▸ **Tâche demandée 1**:
Les affirmations (a), (b) et (c) concordent-elles avec le texte sur les lanceurs d'alerte ci-dessous ? Répondez par oui ou non à chacune, en citant à l'identique les mots décisifs du texte.
(a) Benoit Hamon promet la création d'un statut protégé au niveau européen.
(b) Le Sénat a ajouté une prise en charge financière lors de la relecture du texte.
(c) Le texte décrit le statut de lanceur d'alerte en France comme solide.

▸ **Source**:

Malgré les efforts louables du législateur qui ont abouti à la loi Sapin, le statut de lanceur d’alerte en France est encore très fragile. Ce qui conduit les candidats à la présidentielle, à l’instar de Jean-Luc Mélenchon et sa proposition radicale de naturalisation, à proposer un prolongement de cette loi. Ainsi, Benoit Hamon, par exemple, promet d’établir une prise en charge financière (une clause effacée du texte lors de la relecture par le Sénat en novembre dernier) et la création d’un statut protégé au niveau européen.

JulianAssange

Pourquoi faut-il les protéger ?

Si l’on regarde plus loin que l’impact direct de leur révélation, les lanceurs d’alerte, par leur récente multiplication, sont le symptôme d’une double évolution : l’émergence d’abord de la responsabilité de la société civile, qui veut aujourd’hui décider par elle-même ; ensuite, ils témoignent d’une profonde crise de la représentativité.

▸ **Enregistrements**:
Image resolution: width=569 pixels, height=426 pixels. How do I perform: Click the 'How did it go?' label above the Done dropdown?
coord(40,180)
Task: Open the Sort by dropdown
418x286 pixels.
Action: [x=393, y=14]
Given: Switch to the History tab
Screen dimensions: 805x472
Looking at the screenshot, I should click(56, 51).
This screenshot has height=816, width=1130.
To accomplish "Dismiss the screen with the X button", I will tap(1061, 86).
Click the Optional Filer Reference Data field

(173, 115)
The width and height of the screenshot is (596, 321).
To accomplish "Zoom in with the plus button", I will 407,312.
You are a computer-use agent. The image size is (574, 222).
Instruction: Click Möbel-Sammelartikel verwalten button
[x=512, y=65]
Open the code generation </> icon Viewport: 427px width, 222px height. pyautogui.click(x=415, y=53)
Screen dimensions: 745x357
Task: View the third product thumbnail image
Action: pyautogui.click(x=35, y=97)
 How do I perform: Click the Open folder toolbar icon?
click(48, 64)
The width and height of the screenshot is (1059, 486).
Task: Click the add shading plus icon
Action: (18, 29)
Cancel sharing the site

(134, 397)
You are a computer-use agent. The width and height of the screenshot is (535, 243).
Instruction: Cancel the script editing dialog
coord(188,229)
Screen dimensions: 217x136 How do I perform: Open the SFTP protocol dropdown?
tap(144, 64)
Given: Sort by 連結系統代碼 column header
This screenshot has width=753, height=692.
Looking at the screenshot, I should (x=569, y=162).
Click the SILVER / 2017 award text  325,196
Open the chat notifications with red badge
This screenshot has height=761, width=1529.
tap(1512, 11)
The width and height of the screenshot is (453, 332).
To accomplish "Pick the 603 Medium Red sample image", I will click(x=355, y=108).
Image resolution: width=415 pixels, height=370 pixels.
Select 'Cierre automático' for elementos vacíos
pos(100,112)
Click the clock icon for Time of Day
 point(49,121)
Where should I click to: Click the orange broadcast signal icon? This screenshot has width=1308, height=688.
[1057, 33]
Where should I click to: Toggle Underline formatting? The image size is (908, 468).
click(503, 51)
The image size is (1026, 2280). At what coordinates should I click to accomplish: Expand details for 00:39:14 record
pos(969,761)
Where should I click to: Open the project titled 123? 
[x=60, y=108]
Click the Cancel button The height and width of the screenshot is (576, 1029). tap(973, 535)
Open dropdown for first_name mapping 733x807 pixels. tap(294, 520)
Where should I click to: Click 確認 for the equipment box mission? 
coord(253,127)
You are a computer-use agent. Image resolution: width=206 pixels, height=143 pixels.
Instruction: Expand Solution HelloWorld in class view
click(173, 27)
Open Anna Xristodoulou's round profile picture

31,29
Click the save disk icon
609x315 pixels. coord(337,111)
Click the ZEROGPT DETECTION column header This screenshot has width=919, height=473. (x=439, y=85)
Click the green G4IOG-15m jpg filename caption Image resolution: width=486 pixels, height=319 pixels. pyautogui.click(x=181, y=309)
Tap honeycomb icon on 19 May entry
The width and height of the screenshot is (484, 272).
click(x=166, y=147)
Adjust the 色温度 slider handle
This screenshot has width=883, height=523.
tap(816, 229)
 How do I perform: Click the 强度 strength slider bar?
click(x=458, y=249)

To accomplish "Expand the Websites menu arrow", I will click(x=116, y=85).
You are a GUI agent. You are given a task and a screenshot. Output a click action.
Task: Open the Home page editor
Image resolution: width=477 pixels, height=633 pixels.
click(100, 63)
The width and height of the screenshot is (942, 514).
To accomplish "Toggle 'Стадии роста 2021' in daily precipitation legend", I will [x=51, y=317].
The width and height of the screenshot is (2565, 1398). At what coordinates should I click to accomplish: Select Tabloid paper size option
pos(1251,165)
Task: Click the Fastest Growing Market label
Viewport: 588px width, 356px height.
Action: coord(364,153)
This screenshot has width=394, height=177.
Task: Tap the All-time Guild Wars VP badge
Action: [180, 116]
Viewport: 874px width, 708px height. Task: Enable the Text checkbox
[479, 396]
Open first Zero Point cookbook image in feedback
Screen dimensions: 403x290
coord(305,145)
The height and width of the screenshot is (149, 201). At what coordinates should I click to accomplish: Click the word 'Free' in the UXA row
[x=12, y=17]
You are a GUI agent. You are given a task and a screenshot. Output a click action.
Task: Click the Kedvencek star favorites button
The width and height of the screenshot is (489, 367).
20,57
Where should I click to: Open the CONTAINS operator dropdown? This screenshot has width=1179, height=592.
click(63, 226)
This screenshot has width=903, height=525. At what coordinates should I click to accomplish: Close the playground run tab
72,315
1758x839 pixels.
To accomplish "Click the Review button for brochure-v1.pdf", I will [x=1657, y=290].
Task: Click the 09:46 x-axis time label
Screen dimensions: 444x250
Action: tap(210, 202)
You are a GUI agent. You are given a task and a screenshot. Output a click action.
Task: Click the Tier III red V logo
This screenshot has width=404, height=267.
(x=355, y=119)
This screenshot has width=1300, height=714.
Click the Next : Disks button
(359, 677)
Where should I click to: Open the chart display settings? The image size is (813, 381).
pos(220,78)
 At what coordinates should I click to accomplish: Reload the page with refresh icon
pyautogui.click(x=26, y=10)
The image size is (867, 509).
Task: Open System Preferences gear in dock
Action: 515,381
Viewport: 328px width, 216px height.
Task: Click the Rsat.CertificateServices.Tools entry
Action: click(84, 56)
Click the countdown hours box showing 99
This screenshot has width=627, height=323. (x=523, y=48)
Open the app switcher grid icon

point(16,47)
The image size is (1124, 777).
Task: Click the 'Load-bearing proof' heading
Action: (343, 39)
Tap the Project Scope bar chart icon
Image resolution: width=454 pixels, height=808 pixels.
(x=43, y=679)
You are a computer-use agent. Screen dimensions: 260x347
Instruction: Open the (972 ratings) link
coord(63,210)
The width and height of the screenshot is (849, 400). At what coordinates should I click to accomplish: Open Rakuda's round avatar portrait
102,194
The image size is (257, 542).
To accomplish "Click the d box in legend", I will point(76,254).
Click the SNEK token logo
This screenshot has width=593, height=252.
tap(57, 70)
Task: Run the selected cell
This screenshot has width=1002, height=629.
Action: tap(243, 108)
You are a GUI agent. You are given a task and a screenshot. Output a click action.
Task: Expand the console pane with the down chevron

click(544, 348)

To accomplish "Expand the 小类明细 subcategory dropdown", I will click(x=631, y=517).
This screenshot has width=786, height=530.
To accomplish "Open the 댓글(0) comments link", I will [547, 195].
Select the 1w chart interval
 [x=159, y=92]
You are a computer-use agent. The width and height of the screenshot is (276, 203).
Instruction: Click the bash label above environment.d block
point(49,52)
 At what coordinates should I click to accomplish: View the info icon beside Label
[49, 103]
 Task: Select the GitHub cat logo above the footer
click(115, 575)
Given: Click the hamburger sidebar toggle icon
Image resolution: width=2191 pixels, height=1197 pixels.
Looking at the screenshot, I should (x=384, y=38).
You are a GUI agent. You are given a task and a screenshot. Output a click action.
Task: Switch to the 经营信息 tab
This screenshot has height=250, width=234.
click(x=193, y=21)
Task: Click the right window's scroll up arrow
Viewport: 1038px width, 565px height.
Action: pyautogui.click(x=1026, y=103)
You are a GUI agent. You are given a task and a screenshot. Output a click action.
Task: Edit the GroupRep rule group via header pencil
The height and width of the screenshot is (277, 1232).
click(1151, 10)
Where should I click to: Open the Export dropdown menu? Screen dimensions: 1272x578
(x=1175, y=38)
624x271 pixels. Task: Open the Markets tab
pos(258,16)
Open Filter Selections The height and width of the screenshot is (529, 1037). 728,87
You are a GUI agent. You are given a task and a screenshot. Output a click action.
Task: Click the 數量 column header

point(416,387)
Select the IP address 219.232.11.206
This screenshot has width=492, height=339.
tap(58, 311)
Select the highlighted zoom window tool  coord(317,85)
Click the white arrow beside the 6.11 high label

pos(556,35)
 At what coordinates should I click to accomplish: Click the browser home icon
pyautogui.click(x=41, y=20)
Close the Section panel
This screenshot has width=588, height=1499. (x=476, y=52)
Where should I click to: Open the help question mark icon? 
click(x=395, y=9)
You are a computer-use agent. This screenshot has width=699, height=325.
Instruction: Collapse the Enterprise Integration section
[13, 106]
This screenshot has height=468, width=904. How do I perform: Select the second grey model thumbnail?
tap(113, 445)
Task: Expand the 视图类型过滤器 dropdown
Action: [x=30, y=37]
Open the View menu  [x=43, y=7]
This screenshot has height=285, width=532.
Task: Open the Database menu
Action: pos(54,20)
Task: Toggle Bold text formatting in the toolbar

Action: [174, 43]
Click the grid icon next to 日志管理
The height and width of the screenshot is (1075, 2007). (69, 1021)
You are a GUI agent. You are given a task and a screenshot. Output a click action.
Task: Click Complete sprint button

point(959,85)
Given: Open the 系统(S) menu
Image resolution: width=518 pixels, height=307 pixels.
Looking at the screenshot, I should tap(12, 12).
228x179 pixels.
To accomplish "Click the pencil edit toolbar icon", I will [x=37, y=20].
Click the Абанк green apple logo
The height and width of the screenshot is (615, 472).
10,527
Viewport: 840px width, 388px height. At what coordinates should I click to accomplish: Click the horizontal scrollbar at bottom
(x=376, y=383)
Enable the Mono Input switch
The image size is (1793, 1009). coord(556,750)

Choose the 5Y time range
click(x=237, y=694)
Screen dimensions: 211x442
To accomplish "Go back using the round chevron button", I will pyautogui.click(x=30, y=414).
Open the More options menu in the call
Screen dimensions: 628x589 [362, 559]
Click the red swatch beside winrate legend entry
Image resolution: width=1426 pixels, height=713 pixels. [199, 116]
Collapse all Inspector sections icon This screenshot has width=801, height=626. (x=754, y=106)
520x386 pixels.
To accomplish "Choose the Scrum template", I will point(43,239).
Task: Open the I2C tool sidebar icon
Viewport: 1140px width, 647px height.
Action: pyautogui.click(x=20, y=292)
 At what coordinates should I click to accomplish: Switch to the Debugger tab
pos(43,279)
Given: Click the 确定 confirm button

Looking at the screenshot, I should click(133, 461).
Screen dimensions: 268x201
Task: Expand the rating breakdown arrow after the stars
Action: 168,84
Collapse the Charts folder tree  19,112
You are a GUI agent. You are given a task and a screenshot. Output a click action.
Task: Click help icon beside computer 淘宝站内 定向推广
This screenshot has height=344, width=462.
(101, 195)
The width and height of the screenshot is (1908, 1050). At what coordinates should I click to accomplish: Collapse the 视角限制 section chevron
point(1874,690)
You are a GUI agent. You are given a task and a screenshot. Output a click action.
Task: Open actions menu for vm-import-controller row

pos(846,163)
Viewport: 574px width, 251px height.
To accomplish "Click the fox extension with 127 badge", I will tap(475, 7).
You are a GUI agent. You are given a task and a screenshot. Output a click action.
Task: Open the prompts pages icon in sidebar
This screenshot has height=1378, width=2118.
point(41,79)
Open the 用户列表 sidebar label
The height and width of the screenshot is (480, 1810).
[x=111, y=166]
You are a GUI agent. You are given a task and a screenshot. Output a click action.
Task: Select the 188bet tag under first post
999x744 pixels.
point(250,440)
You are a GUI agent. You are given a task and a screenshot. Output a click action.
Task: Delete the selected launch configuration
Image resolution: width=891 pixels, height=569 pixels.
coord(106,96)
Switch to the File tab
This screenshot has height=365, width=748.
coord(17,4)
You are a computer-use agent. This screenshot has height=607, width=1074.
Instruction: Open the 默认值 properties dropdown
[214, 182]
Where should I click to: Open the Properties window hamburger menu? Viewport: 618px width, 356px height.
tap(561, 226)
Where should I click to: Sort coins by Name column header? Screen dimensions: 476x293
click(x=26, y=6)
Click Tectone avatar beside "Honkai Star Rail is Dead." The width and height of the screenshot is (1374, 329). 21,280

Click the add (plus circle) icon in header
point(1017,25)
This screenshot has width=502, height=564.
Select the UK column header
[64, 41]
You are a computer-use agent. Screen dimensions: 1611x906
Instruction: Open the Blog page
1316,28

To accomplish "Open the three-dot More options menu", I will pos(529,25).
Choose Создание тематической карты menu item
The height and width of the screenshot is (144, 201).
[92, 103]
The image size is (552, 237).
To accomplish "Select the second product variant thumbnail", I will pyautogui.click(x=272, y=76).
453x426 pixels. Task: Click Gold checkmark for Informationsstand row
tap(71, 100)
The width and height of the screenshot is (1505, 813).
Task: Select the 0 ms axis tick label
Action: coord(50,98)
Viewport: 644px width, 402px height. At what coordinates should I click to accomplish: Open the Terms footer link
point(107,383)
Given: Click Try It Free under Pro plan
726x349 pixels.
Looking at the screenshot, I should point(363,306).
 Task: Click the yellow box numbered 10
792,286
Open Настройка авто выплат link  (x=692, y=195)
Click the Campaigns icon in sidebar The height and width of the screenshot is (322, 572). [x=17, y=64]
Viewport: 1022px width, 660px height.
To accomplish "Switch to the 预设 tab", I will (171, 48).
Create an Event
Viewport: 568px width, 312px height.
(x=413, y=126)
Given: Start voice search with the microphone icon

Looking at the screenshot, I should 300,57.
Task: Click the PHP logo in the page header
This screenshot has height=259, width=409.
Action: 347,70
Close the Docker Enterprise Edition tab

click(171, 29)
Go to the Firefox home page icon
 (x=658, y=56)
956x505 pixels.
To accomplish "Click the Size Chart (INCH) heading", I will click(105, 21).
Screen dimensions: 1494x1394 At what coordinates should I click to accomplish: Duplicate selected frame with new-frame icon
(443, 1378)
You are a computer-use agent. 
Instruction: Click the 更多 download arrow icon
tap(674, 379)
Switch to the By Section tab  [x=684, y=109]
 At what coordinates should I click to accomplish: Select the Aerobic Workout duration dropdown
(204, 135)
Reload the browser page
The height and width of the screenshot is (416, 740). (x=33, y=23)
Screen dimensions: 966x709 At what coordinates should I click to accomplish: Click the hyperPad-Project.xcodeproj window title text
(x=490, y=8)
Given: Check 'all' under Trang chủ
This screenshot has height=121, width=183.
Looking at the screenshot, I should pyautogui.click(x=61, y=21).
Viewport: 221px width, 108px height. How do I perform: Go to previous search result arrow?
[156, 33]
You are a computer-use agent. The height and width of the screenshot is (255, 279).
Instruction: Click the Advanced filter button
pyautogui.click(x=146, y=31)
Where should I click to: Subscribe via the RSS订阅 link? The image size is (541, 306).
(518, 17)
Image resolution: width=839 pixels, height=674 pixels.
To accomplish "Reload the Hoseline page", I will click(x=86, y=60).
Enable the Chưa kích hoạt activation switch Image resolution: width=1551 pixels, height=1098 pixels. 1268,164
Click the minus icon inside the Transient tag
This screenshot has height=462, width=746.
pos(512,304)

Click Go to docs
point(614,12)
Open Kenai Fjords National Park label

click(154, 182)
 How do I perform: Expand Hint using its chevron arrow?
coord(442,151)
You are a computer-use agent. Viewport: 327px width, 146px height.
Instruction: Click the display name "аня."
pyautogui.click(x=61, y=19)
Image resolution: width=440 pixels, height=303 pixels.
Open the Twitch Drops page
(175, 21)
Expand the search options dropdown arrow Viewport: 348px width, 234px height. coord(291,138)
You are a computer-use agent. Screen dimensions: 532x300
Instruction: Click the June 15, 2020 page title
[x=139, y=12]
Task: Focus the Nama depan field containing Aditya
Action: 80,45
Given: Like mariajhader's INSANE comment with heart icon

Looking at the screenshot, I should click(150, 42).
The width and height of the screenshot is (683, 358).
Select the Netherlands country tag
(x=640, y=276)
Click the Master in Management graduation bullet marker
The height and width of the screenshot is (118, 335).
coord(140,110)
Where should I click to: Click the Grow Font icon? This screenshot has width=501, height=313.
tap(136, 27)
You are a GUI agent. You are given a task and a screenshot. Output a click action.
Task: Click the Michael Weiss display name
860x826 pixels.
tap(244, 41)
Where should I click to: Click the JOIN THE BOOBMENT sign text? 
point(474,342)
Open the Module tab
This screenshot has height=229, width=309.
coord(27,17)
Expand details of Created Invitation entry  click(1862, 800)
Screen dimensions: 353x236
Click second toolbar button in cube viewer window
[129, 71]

▸ **Tâche demandée 2**: Citez les lignes des enregistrements allant de la ligne contenant « You are a computer-use agent. Screen dimensions: 532x300 » jusqu'à la fin des enregistrements, ces deux bornes comprises.

▸ **Résultat final 1**:
(a) Oui : « la création d’un statut protégé au niveau européen ».
(b) Non : « une clause effacée du texte lors de la relecture par le Sénat en novembre dernier ».
(c) Non : « le statut de lanceur d’alerte en France est encore très fragile ».

▸ **Résultat final 2**:
You are a computer-use agent. Screen dimensions: 532x300
Instruction: Click the June 15, 2020 page title
[x=139, y=12]
Task: Focus the Nama depan field containing Aditya
Action: 80,45
Given: Like mariajhader's INSANE comment with heart icon

Looking at the screenshot, I should click(150, 42).
The width and height of the screenshot is (683, 358).
Select the Netherlands country tag
(x=640, y=276)
Click the Master in Management graduation bullet marker
The height and width of the screenshot is (118, 335).
coord(140,110)
Where should I click to: Click the Grow Font icon? This screenshot has width=501, height=313.
tap(136, 27)
You are a GUI agent. You are given a task and a screenshot. Output a click action.
Task: Click the Michael Weiss display name
860x826 pixels.
tap(244, 41)
Where should I click to: Click the JOIN THE BOOBMENT sign text? 
point(474,342)
Open the Module tab
This screenshot has height=229, width=309.
coord(27,17)
Expand details of Created Invitation entry  click(1862, 800)
Screen dimensions: 353x236
Click second toolbar button in cube viewer window
[129, 71]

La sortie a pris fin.